WHAT IS REQUIRED: If a line in the entries includes "agent", show that line.

··· PROVIDED DATA

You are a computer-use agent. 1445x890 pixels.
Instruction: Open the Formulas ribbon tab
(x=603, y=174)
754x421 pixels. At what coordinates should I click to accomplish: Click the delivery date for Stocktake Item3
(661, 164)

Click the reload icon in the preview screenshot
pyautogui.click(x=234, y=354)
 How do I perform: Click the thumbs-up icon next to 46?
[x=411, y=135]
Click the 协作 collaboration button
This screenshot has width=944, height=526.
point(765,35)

······
··· PROVIDED DATA

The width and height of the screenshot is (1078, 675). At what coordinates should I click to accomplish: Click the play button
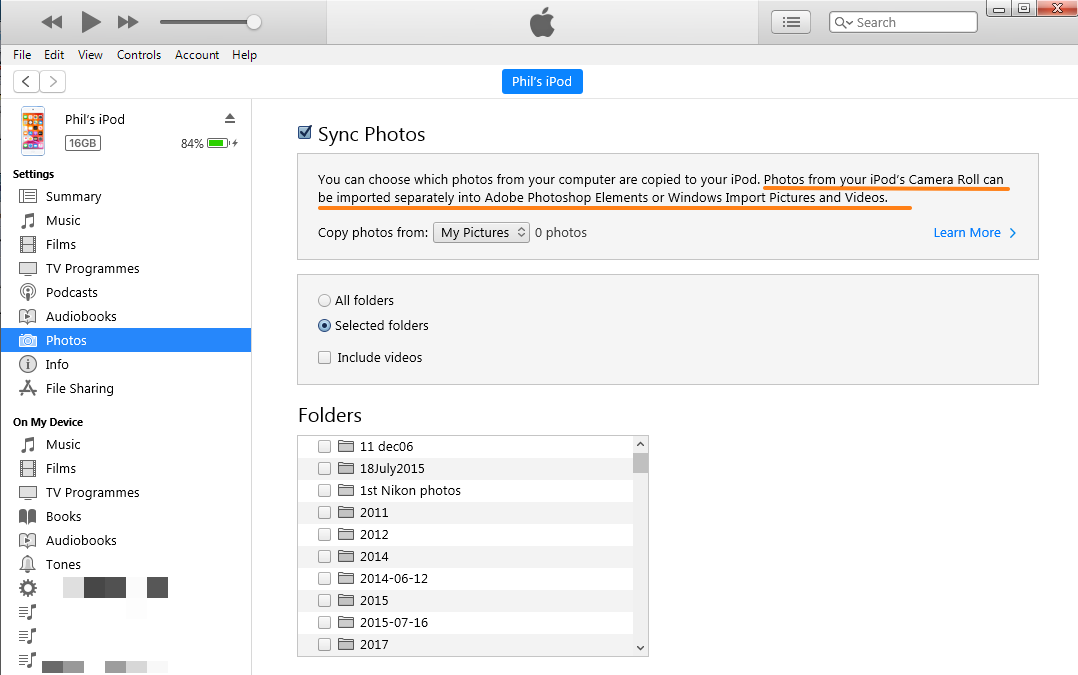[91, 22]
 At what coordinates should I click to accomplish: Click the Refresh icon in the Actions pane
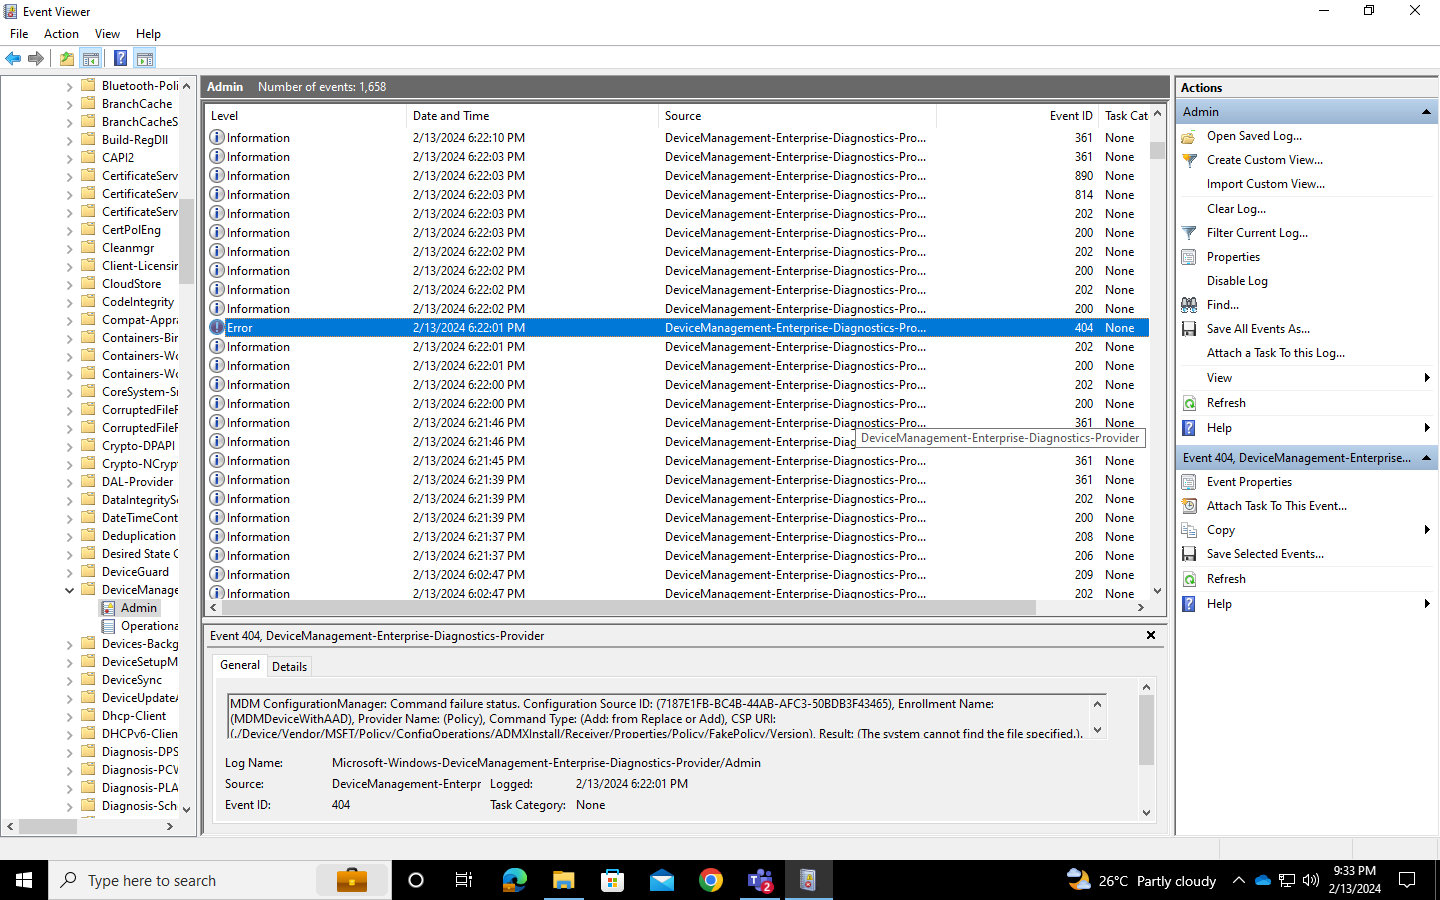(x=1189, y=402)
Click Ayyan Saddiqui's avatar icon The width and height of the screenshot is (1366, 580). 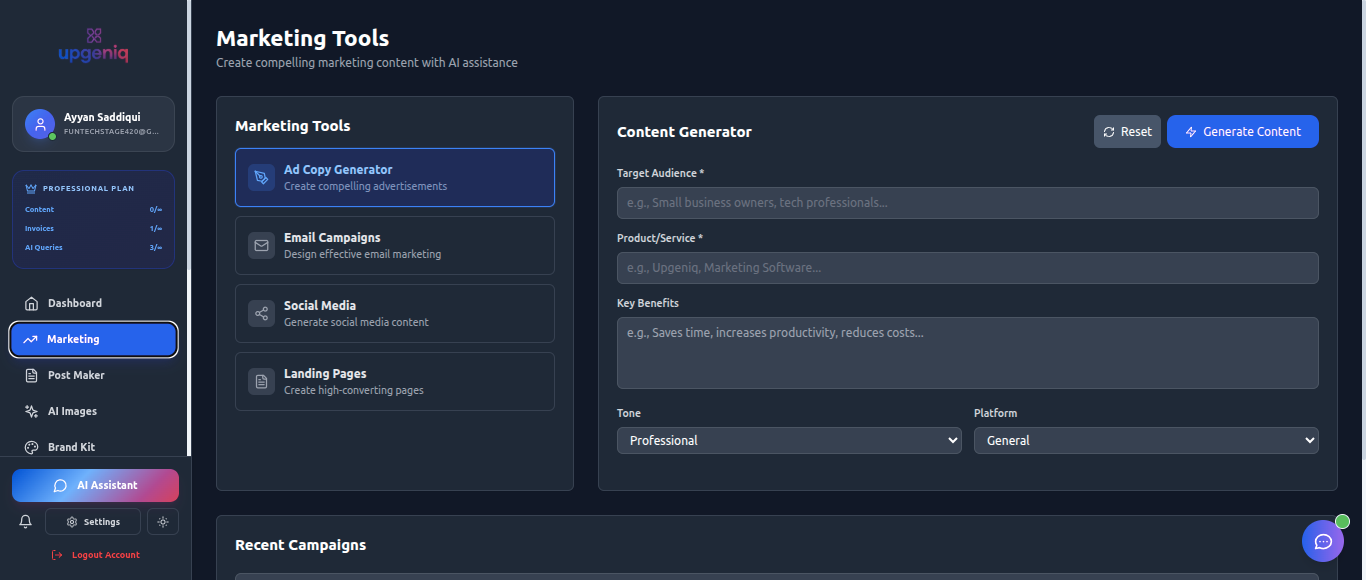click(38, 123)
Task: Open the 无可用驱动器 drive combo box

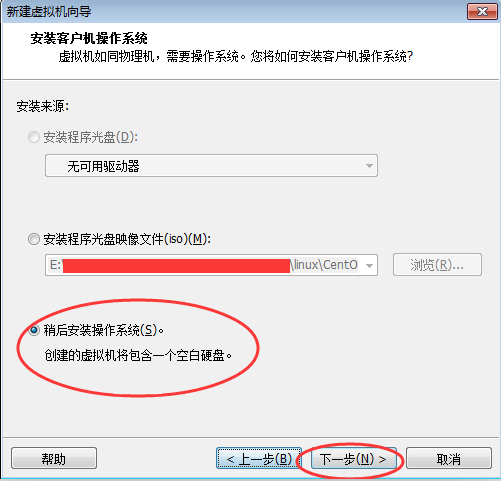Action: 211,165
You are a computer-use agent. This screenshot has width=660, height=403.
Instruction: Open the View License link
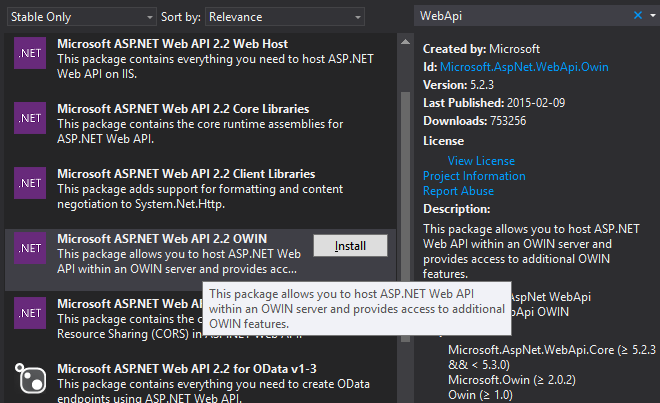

······
··· PROVIDED DATA

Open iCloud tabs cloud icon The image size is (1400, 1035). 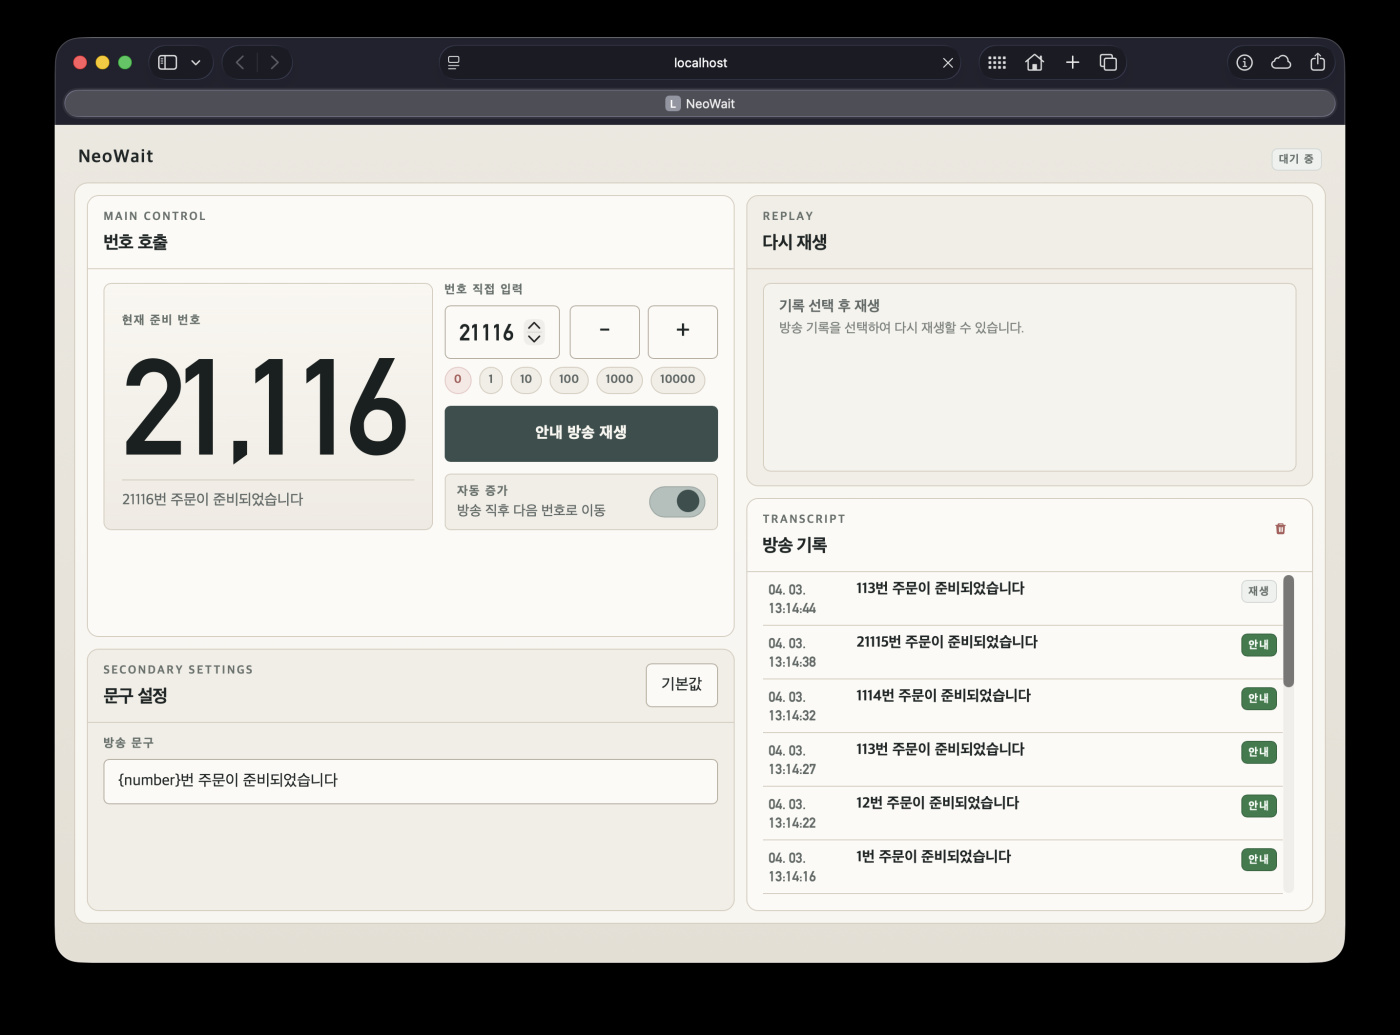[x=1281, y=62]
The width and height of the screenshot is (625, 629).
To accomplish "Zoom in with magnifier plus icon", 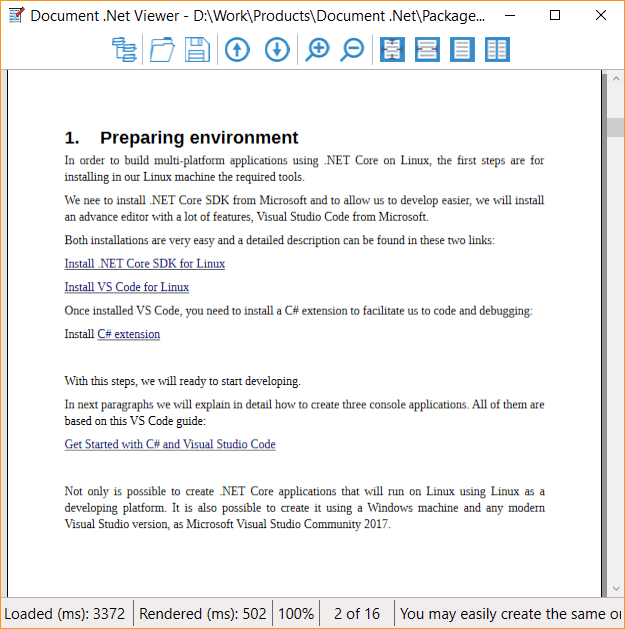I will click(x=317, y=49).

······

RESULT OF THIS TASK:
You are a computer-use agent. 1445x890 pixels.
You are a computer-use agent. This screenshot has width=660, height=403.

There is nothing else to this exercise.